# [PASSAGE AFFICHÉ]
+++

La juste appréciation de la réparation

Propos tenus lors de mon intervention au congrès de la CFEC le 24 mai dernier étant précisé que la question était :

  • au regard des missions qui vous sont confiées, rencontrez-vous parfois des difficultés à déterminer le contour ou les limites de ce qu’il convient d’évaluer ?

Dans les expertises judiciaires, sur lesquelles mes confrères et moi-même avons à intervenir, il existe essentiellement 2 types d’évaluation, d’une part, celle liée au préjudice matériel direct en vue de mettre en œuvre les réparations propres à remédier aux dommages ; d’autre part, celle liées aux préjudices que je qualifie d’immatériel et/ou d’indirect, ces derniers étant bien souvent en rapport avec des troubles de jouissances et autres pertes d’exploitation.

Pour le dommage directement lié au sinistre, le contour est cadré par l’ordonnance laquelle fait elle-même référence à l’assignation (ou requête lorsque nous sommes dans une procédure administrative), document émis par le demandeur à une procédure judiciaire qui vise à énumérer l’ensemble des dommages dont il entend faire état en vue, bien entendu, d’en réclamer réparation. 

C’est donc par cette assignation (ou requête) que l’expert va prendre en compte tous les dommages pour, peut-être, en éliminer quelques-uns, c’est-à-dire ceux qui ne seraient pas avérés ou ne constitueraient pas un dommage en tant que tel.

+++

# [DONNÉES ENREGISTRÉES]
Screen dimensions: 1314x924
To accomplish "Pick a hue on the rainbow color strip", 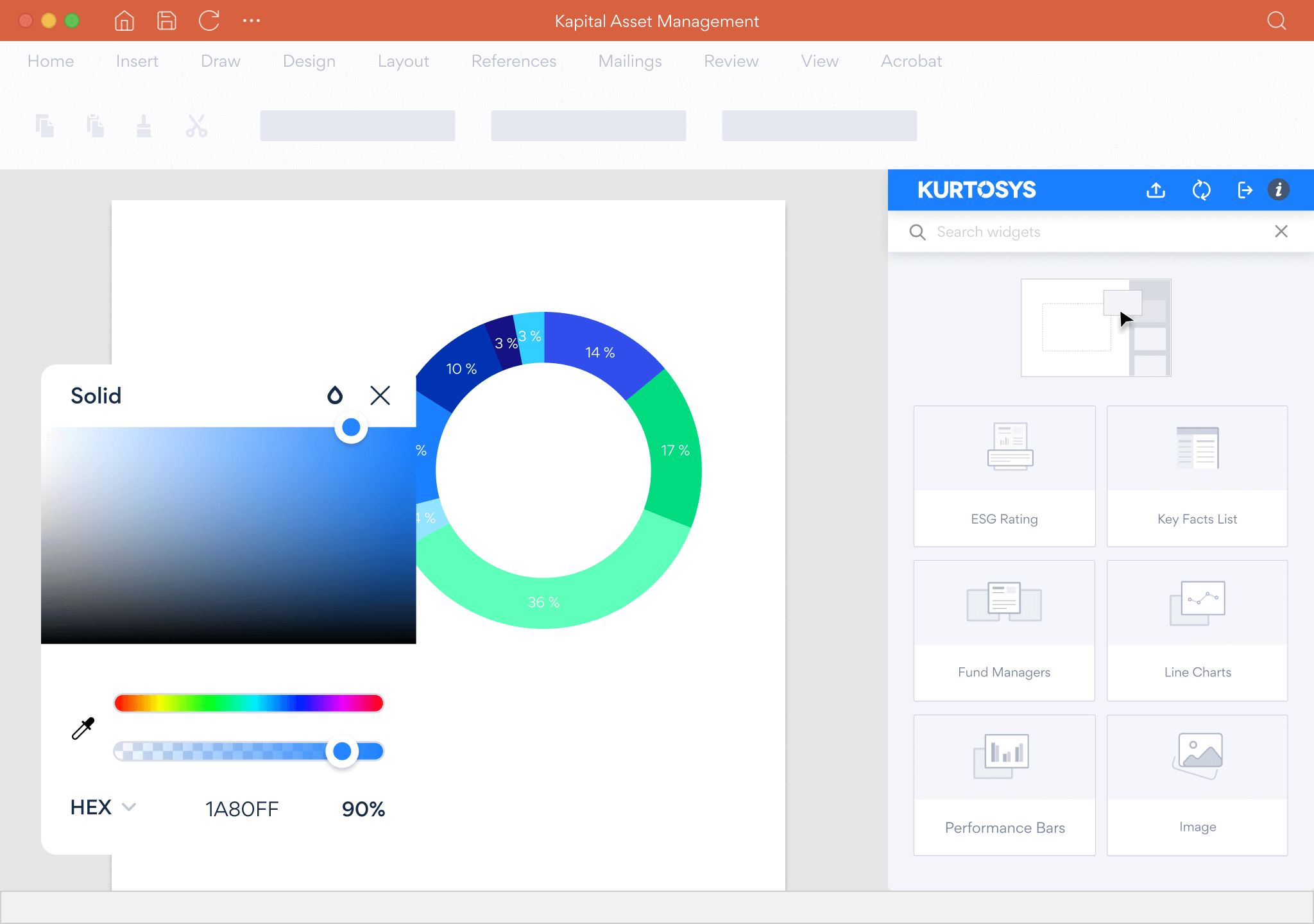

+++

# [OBJECTIF FIXÉ 1]
Relevez tous les documents de procédure cités dans le passage sur la réparation des dommages.
# [OBJECTIF FIXÉ 2]
Recopiez, dans le passage sur la réparation des dommages, la partie qui commence par les mots contenant "La juste appréciation" et se termine par "qu’il convient d’évaluer ?".

# [SOLUTION PROPOSÉE 1]
l'ordonnance, l'assignation, la requête

# [SOLUTION PROPOSÉE 2]
La juste appréciation de la réparation

Propos tenus lors de mon intervention au congrès de la CFEC le 24 mai dernier étant précisé que la question était :

  • au regard des missions qui vous sont confiées, rencontrez-vous parfois des difficultés à déterminer le contour ou les limites de ce qu’il convient d’évaluer ?